De sa place, Camille, la jolie mamie, assise bien sagement sur son siège le regarda sortir et laissa échapper : "je n'aurais jamais cru vivre assez longtemps pour en voir un autre". Cette phrase sortie toute seule, fut le départ d'une longue conversation avec sa voisine de transport. (c'est une autre histoire toute aussi passionnante, mais je ne peux pas tout raconter en une fois, ce serait trop long...). Revenons-en donc à notre cher Emilian.

******

- Pff ! Enfin, Julia, où es-tu ? Le métro était infernal, comme d'habitude : trop de monde, trop de bruit, et trop... D'odeur ! Ah te voilà, finit-il en voyant une chatte toute blanche faire son apparition. Elle l'accueillit avec un tendre miaulement.

- je suis passé faire deux trois courses pour ce soir. Ah au fait, j'ai une grande nouvelle, j'ai été viré... Encore une fois.

Un nouveau miaulement, que l'on aurait pu cette fois prendre pour un soupir de découragement, s'éleva.

- Ne me regarde pas comme ça. Je ne le fais pas exprès, et tu le sais ! Julia se mit à tourner en rond. Et toi ? Qu'as-tu fais aujourd'hui ?

Comme si la conversation n'était plus digne d'intérêt, elle tourna les talons et parti en direction de la chambre de Madeleine. Quelques pas plus loin, elle tourna la tête vers lui en signe d'invitation. Emilian la suivie donc. Elle se posa sur l'oreiller du lit de son ancienne maîtresse puis se faufila vers la commode. Au moment où elle prenait son élan pour sauter, elle se prit les pattes dans un vieux journal qui traînait là et se retrouva coincée dans le troisième tiroir du meuble. Emilian éclata de rire devant ce spectacle avant d'aller secourir sa chère et tendre amie qui le fixait d'un regard noir. Il tira avec force le tiroir libérant Julia qui s'en alla sans demander son reste. Emilian aperçu quelques albums photo. Prit de curiosité, il s'en empara.

******

- Madeleine je vous présente Emilian. Emilian voici Madeleine. A partir de la semaine prochaine, elle s’occupera de toi. Tu peux poser toutes les questions que tu souhaites.
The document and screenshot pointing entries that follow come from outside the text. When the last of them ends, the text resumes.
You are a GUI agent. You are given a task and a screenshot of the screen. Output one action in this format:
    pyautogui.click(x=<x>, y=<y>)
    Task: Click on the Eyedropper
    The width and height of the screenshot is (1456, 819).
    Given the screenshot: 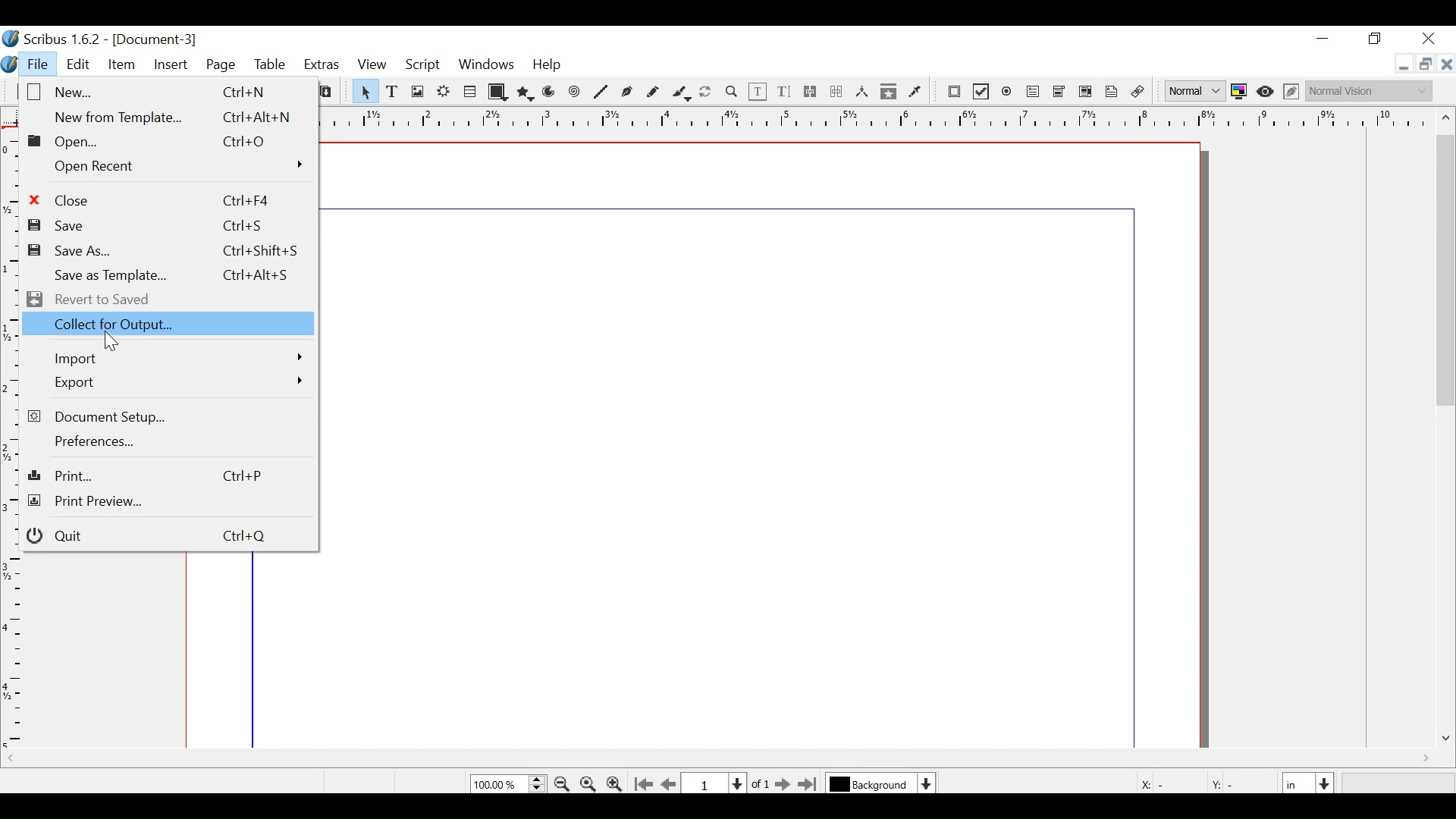 What is the action you would take?
    pyautogui.click(x=915, y=92)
L'assistante sociale prit congé. Emilian était de nature très timide, alors ne sachant que dire il préféra aller s’asseoir et attendre. De son côté la dame se retourna sur sa chaise, face à lui, mais aucun mot ne vint. Il l'observa à la dérober. Qu'est-ce qu'elle est vieille! Pourquoi vouloir adopter à son âge! Elle devait avoir dans les cinquante ans. Bon pas si vieille que ça après tout... Etrange, elle le regardait, parfaitement immobile, les yeux cherchant les siens qui eux ne voulaient que fuir.

Puis comme si tout était naturel, il s'avança et pris place sur ses genoux. Elle l'enlaça avec toute la tendresse d'une mère. Il avait douze en ans, ce qui était très vieux pour une adoption. Il avait d'ailleurs perdu tout espoir. Les plus grands l'avait traité d'idiot d'attendre ce qui selon eux n'arriverait pas, il s'était donc résigné à ne jamais connaître la vie de famille. Mais aujourd'hui tout était bien réel. Il se blottissait dans le cercle si doux et réconfortant de sa nouvelle maman.

Il se souvenait de ce sentiment de plénitude, mêlé à la reconnaissance, à l'amour naissant, à la joie d'avoir trouvé un port d'attache et à la peur qu'on lui enlève. Madeleine lui avait été prise dans sa dix-neuvième année. Ils avaient partagé sept ans de pur bonheur, et sa peine avait été immense. Elle lui avait laissé toutes ses économies et son appartement parisien. Il était rentré dans une sorte de torpeur, plus rien ne comptait, plus rien ne lui apportait de joie. Quant aux études en science économique qu'il avait entreprises à sa sortie du bac, il les arrêta tout simplement. Aujourd’hui il ne faisait qu’attendre. Attendre une idée lumineuse, attendre de savoir ce pour quoi il était fait, attendre quelqu’un qui aurait besoin de lui.

Mais pourquoi revenir sur ceci maintenant. Il referma l'album brusquement. Le replaça dans le tiroir, et le repoussa sans tendresse. La journée avait été comme toutes les autres, dure et inutile. L’eau chaude lui ferait sûrement du bien. Demain il trouvera une solution et un nouvel emploi.